Pain from excoriated tissue can be reduced by protecting the skin with a barrier such as white soft paraffin, a hydrocolloid dressing cut to frame the wound or a barrier film dressing.
A number of dressings can be used to relieve wound pain and tissue trauma. Alginates, for example Comfeel Seasorb, Sorbsan or Kaltostat, are useful alternatives to products traditionally used to gently pack cavity wounds (Morgan, 1996).
Alginates interact with wound exudate to form a moist gel at the wound interface. This bathes exposed nerve endings and is usually painless during dressing change. However, alginates may dry out and adhere to the wound if the level of exudate reduces. They usually require a secondary dressing.
Hydrogels, for example Aquaform, Nu-Gel or Intrasite Gel, are another type of dressing that can be used to reduce wound pain. They are painless to remove and can be used on a wide range of wounds. The use of hydrogels, including in sheet form, should be considered carefully in heavily exuding wounds because maceration of the surrounding tissues can occur. The potential problem of trauma to the surrounding skin is compounded by the need for a secondary dressing, often with adhesive properties.

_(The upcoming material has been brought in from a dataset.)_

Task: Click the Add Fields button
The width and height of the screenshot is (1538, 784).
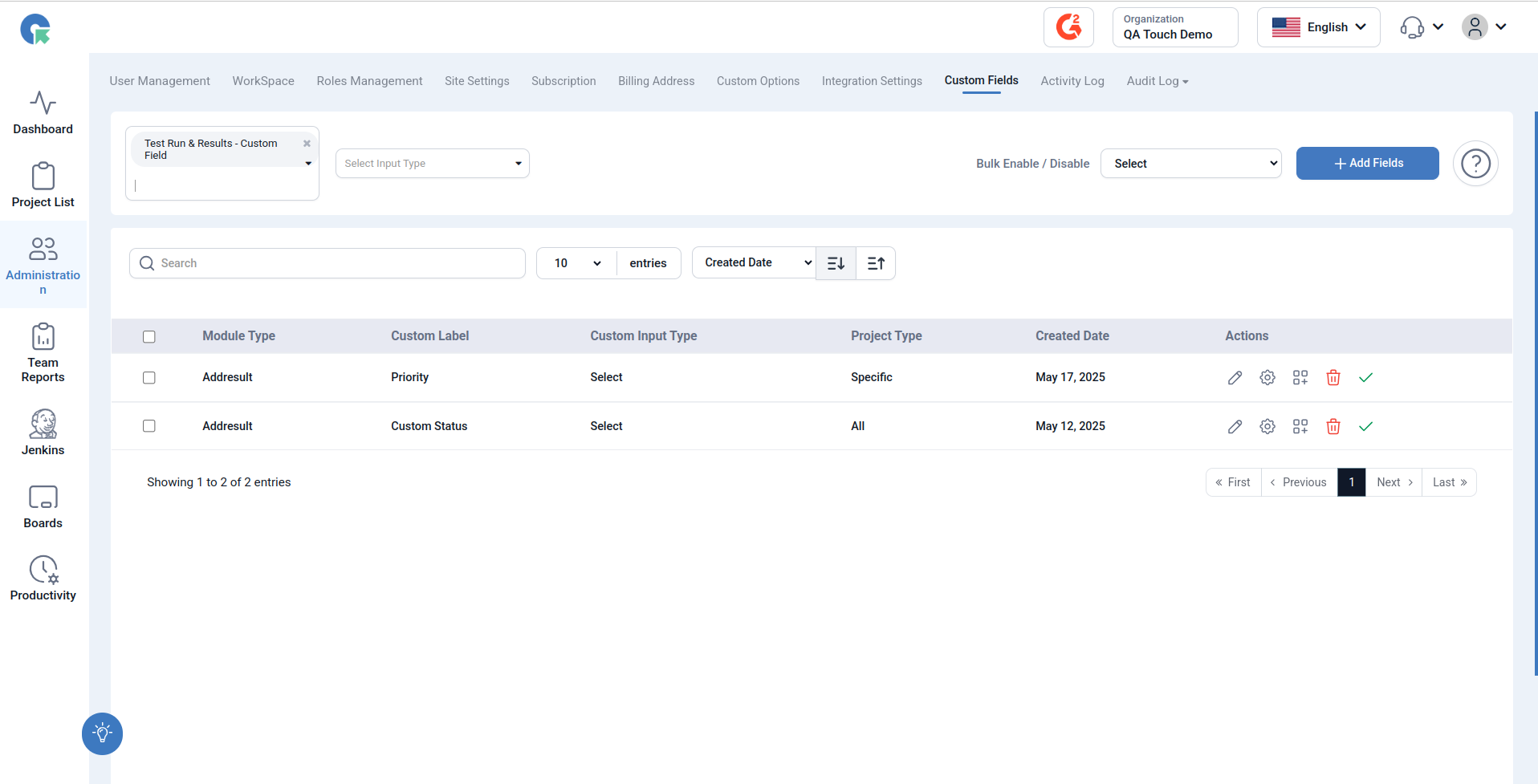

Many dressings products incorporate an adhesive or have adhesive properties, including vapour-permeable films, hydrocolloids and foams. Because they exclude air and retain some moisture at the wound surface, they have the advantage of preventing the spread of infection and relieving pain.
However, adhesives can cause pain and tissue trauma on removal, especially if the patient is on steroid or radiotherapy treatment or has eczema. A practical tip is to stretch film dressings parallel with the skin and support the skin with the other hand when removing such dressings.
The pros and cons of using adhesive products should be carefully considered if frequent dressings changes or observation of wounds in patients with diabetes are indicated. A new foam adherent dressing that has a silicone wound contact layer (Mepilex) has the potential to overcome these problems.
A hydrocolloid presentation that absorbs wound exudate directly into the fibres, creating a soft cohesive mass of gel (Aquacel), has been shown to reduce pain in a range of wounds and is easy to change compared with traditional products (Robinson, 2000). As with alginates, a secondary dressing is needed.
Soft silicone (Mepitel) has been shown to reduce the wound pain experienced by children with partial-thickness scalds at dressing changes, with significantly faster healing rates (Gotschall et al, 1998).
Under normal conditions of use, soft silicone can be removed from even the most fragile or sensitive tissue without causing pain or trauma. The dressing is left in place for seven days or more, with only the secondary dressing being changed.
While more expensive than traditional products, the extended wear time and the dressing's acceptability to the patient means these dressings are cost-effective, especially when the alternatives of delayed healing and the cost of analgesia are taken into account. However, it is important for practitioners to differentiate between this product and those coated with silicone, such as N-A Ultra.
Although wound pain is a complex issue, it may be trivialised or treated without a comprehensive assessment. Wound pain can affect patients' willingness to continue with treatment and can significantly affect the quality of their life. There are many practical approaches that nurses can take to monitor and relieve patients' wound pain, thereby enhancing their care and management.